In this paper, new methods for efficiently solving linear acceleration equations of multibody dynamic simulation exploiting sparsity for real-time simulation are presented. The coefficient matrix of the equations tends to have a large number of zero entries according to the relative joint coordinate numbering. By adequate joint coordinate numbering, the matrix has minimum off-diagonal terms and a block pattern of non-zero entries and can be solved efficiently. The proposed methods, using sparse Cholesky method and recursive block mass matrix method, take advantages of both the special structure and the sparsity of the coefficient matrix to reduce computation time.
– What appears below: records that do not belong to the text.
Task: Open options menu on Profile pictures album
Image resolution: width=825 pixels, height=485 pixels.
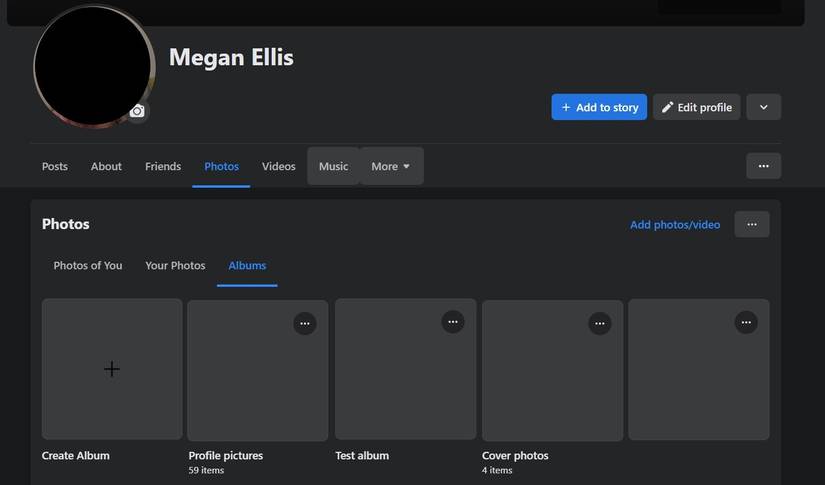Action: pos(305,323)
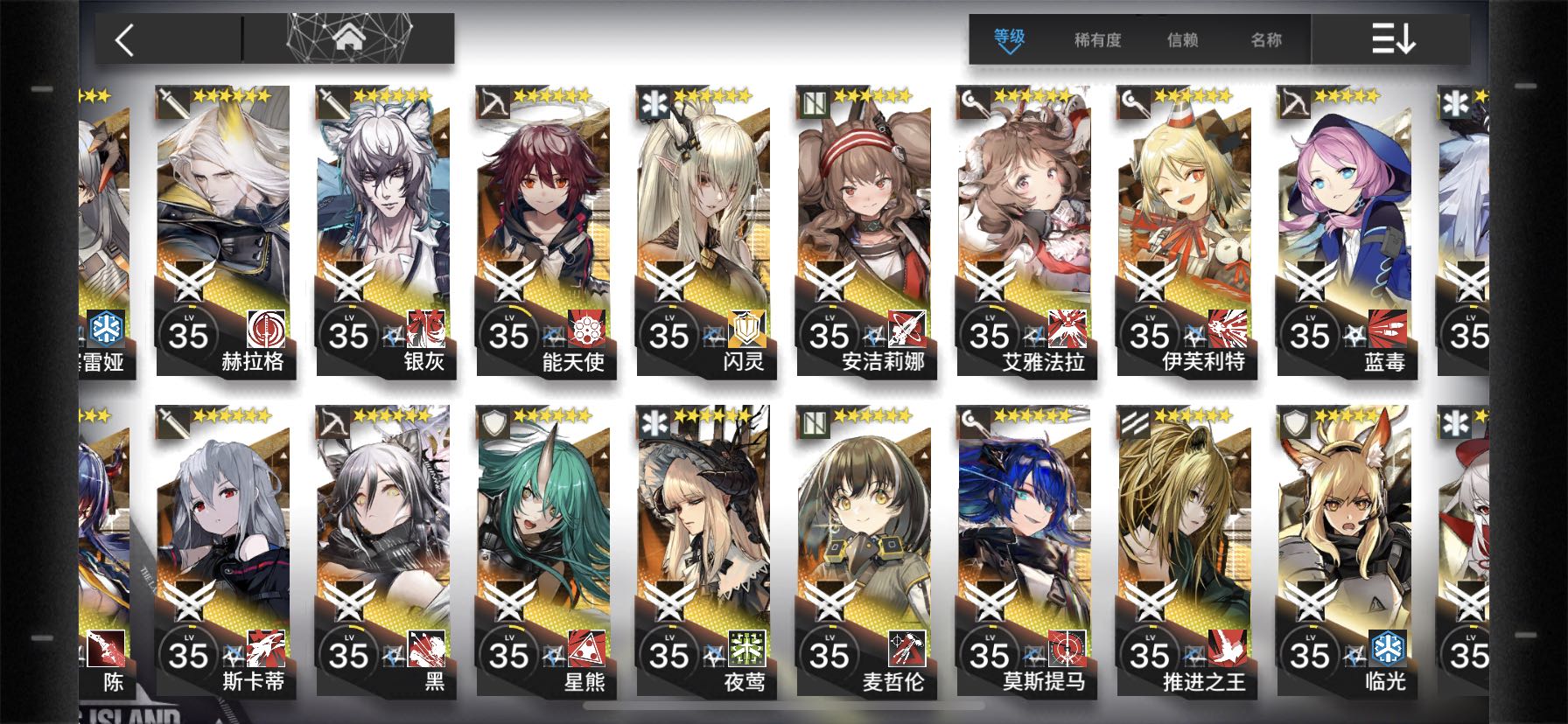Tap the back arrow icon
The height and width of the screenshot is (724, 1568).
(124, 40)
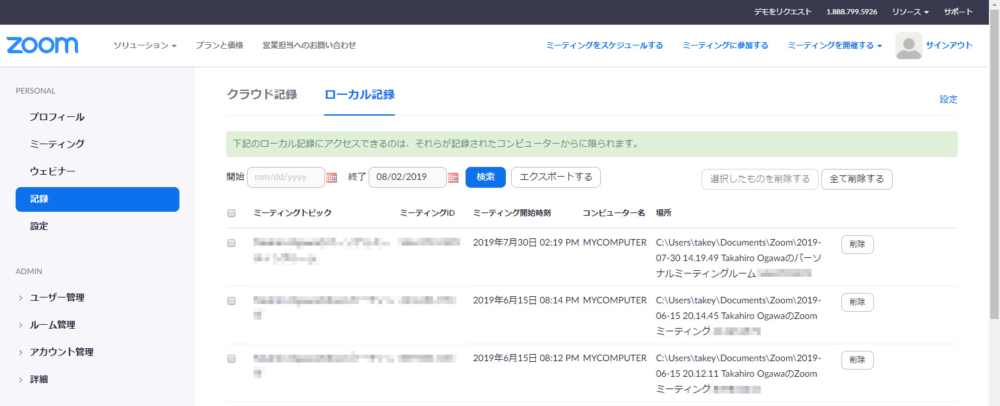
Task: Switch to the クラウド記録 tab
Action: click(262, 95)
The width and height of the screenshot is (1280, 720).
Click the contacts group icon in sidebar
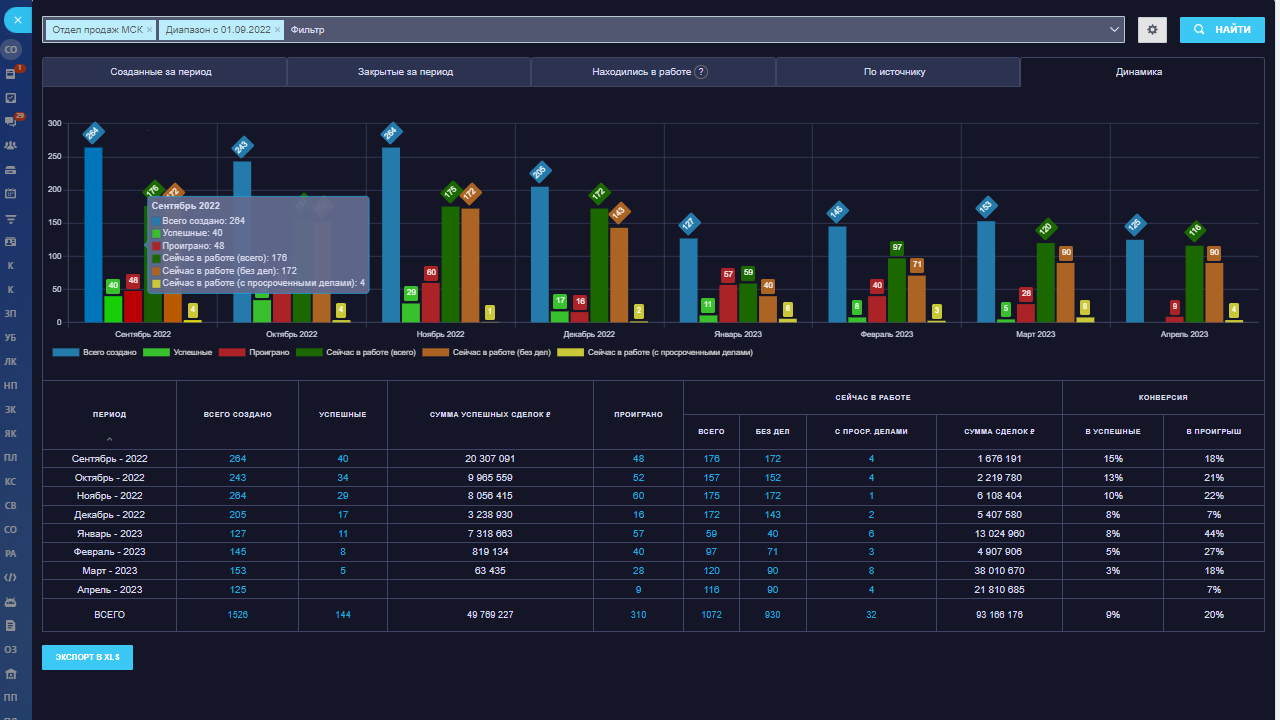[x=11, y=145]

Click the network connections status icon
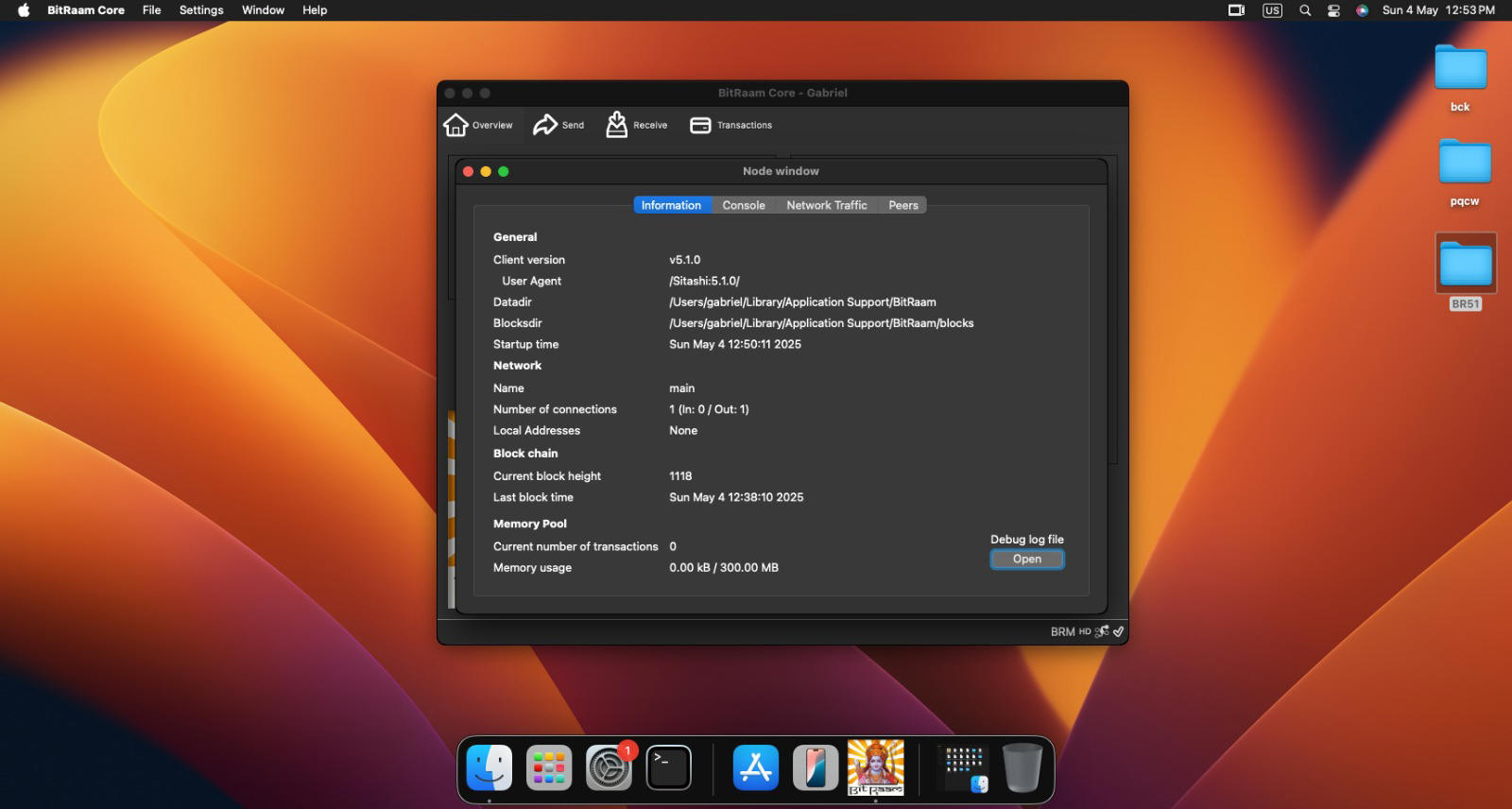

The first method solves the η$\times$η sparse coefficient matrix for the accelerations, where η denotes the number of relative coordinates. In the second method, for vehicle dynamic simulation, simple manipulations bring the original problem of dimension η$\times$η to an equivalent problem of dimension 6$\times$6 to be solved for the accelerations of a vehicle chassis. For vehicle dynamic simulation, the proposed solution methods are proved to be more efficient than the classical approaches using reduced Lagrangian multiplier method. With the methods computation time for real-time vehicle dynamic simulation can be reduced up to 14 per cent compared to the classical approach.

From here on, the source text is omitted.